> _What you have to do_
Report every line of the records below that includes the string "computer".

> _Data records_

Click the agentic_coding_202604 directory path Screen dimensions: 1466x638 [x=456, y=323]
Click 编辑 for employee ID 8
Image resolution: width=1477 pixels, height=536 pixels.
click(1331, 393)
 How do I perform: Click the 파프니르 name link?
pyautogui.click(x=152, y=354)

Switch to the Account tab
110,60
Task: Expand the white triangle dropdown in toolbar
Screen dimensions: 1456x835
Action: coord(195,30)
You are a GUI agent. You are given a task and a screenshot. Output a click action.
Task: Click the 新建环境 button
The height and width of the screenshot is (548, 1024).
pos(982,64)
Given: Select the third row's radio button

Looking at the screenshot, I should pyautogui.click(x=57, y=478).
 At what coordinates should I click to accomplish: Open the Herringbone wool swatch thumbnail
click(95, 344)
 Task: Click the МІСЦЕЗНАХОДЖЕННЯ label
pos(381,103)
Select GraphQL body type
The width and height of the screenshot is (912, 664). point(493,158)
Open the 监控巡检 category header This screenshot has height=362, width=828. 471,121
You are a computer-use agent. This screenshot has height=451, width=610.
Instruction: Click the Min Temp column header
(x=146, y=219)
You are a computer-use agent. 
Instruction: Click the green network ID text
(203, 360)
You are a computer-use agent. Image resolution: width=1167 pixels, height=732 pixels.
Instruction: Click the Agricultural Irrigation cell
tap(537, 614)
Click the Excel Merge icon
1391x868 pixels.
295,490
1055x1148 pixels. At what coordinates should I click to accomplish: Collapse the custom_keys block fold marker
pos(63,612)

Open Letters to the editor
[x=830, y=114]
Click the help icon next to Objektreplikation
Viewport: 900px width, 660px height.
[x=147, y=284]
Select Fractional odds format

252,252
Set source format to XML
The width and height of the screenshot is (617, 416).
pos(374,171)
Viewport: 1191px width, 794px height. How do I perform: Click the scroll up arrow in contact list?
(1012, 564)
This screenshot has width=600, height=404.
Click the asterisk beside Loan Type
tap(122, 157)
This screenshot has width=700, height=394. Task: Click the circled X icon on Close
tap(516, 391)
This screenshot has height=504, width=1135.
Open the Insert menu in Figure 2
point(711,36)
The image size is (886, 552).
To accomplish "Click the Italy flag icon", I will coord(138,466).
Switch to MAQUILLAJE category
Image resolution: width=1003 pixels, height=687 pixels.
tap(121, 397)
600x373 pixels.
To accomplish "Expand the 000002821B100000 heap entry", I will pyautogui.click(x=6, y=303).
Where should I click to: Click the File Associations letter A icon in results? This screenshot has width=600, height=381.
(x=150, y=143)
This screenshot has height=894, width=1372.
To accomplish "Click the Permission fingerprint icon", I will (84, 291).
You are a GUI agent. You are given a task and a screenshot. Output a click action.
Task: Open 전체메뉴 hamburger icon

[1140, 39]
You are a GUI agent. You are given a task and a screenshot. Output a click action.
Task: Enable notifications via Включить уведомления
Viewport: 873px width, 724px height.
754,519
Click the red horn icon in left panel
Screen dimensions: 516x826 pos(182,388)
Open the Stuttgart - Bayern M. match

> _Output of the task_
You are a computer-use agent. This screenshot has height=451, width=610.
You are a computer-use agent. 
You are a computer-use agent. Image resolution: width=1167 pixels, height=732 pixels.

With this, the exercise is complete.